Learning to drive is an exciting time for teens, but happens to be one of the most nerve-racking experiences for parents. While you want you want your child to grow and become independent, it’s natural to worry about their safety at the same time. To help alleviate your fears, check out these road safety tips for your new teen driver.
Easy on the Gas
Whether it’s temptation or just getting acclimated, teens tend to slam on the gas pedal after a stop. You should discuss with them the importance of carefully controlling their acceleration and how this practice keeps them safe.
Explaining how a car’s engine performs better, saves on gas, and minimizes costly repairs when easing into the gas pedal is also an excellent angle. Your teen most likely wats to spend their money on hanging out with friends instead of car maintenance.
Keep it Steady
There are two types of first-time drivers. The first grips the wheel hard enough to turn their knuckles white, and the second barely holds the wheel at all. Neither is beneficial when learning to drive. Teaching them to have a firm, controlled grasp helps them take turns and keep the car in its lane.
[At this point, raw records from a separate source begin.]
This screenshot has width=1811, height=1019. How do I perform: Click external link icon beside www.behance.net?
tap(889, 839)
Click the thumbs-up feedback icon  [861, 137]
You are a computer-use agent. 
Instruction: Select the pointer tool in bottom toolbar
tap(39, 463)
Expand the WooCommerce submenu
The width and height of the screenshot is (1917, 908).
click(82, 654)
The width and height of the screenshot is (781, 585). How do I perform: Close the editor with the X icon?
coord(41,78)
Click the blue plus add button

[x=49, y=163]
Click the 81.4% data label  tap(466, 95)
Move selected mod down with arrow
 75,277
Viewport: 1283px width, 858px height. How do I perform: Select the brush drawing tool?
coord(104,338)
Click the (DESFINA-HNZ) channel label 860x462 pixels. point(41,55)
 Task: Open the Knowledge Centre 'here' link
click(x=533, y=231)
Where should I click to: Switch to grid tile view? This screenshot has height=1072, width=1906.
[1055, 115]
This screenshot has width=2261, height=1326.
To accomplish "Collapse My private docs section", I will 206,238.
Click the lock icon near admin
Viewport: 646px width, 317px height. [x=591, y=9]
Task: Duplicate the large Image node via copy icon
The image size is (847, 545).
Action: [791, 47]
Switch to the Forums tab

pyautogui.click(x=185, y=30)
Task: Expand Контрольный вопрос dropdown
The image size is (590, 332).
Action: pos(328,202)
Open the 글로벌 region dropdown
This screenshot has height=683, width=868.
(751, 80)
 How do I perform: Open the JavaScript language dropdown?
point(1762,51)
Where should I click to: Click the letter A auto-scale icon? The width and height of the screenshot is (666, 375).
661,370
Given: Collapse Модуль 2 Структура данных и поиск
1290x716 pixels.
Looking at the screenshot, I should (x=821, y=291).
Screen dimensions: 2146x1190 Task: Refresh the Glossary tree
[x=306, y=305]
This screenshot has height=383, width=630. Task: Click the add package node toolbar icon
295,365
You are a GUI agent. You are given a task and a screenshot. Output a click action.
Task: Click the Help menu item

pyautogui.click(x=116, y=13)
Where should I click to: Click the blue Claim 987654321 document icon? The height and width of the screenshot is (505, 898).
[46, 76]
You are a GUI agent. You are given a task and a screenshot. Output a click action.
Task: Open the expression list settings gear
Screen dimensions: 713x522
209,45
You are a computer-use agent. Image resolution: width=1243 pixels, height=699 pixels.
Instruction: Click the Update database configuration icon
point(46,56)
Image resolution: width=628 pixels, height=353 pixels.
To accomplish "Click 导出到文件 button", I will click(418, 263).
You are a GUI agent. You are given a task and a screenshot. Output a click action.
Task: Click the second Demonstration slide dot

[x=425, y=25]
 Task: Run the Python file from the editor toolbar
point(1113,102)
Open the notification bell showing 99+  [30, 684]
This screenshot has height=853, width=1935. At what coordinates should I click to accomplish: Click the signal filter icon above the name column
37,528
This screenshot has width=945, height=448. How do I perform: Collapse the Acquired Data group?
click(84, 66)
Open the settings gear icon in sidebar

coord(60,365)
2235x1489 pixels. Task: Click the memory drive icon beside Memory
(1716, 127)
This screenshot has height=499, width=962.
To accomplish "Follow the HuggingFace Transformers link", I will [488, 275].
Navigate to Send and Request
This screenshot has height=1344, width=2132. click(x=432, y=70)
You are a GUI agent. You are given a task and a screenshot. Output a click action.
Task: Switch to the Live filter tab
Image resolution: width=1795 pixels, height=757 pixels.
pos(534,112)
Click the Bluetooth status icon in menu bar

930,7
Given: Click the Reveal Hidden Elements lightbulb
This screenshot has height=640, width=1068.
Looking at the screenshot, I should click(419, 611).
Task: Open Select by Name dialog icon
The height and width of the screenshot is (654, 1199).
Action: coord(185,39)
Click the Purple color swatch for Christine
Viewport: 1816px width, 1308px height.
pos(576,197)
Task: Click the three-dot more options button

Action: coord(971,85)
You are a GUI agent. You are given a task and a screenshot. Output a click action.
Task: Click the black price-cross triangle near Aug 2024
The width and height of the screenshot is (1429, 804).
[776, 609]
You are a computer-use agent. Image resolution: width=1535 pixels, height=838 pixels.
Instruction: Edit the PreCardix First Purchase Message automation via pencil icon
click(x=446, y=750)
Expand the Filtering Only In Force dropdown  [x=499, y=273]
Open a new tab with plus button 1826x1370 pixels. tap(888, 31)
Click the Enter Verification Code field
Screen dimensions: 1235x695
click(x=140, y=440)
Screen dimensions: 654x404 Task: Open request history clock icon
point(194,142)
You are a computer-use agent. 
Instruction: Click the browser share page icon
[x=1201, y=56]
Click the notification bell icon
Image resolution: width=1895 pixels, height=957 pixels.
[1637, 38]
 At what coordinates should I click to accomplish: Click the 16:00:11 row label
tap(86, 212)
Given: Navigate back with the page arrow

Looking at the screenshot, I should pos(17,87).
This one takes a while to get used to, but is equally as important as easing into the gas pedal. Instead of bracing for a sudden stop, teach them to keep their eyes peeled for yellow lights and upcoming stop signs. Aside from not developing whiplash, this is another money saver when it comes to maintenance.
This is another two-fold lesson for your teen. It’s vital that they avoid the temptation to speed, but they also need to maintain their speed when out on the road. Reinforce why speed limit signs exist. They are there for everyone’s safety as well as optimal gas mileage.
If your child happens to be a speed demon, remind them that arriving somewhere a few minutes early isn’t worth ending up in a car accident. Their life is far more valuable than a quick thrill. It also helps to remind them that any traffic violations could come with severe consequences.
Create a Cushion
Without a safe distance in-between them and the car in front of them, your teen could find themselves liable for a nasty accident. Personal injury attorneys at Easton Law Offices recommend a two to three second “cushion” as a safe following distance. Between increased insurance premiums, repairs, and a possible lawsuit, this is one your teen will easily understand.
Finally, remind them of the importance of using their turn signals. This is the only way other drivers know where your teen intends to go. Encourage using signals on every turn, no matter where they are or if there are other cars on the road.
The car’s horn is another form of communication, but you should ask them to use this sparingly. The last thing you want is your teen facing someone with road rage while learning how to drive. Remind them that their horn is warning to help avoid possible collisions, not a way to express anger.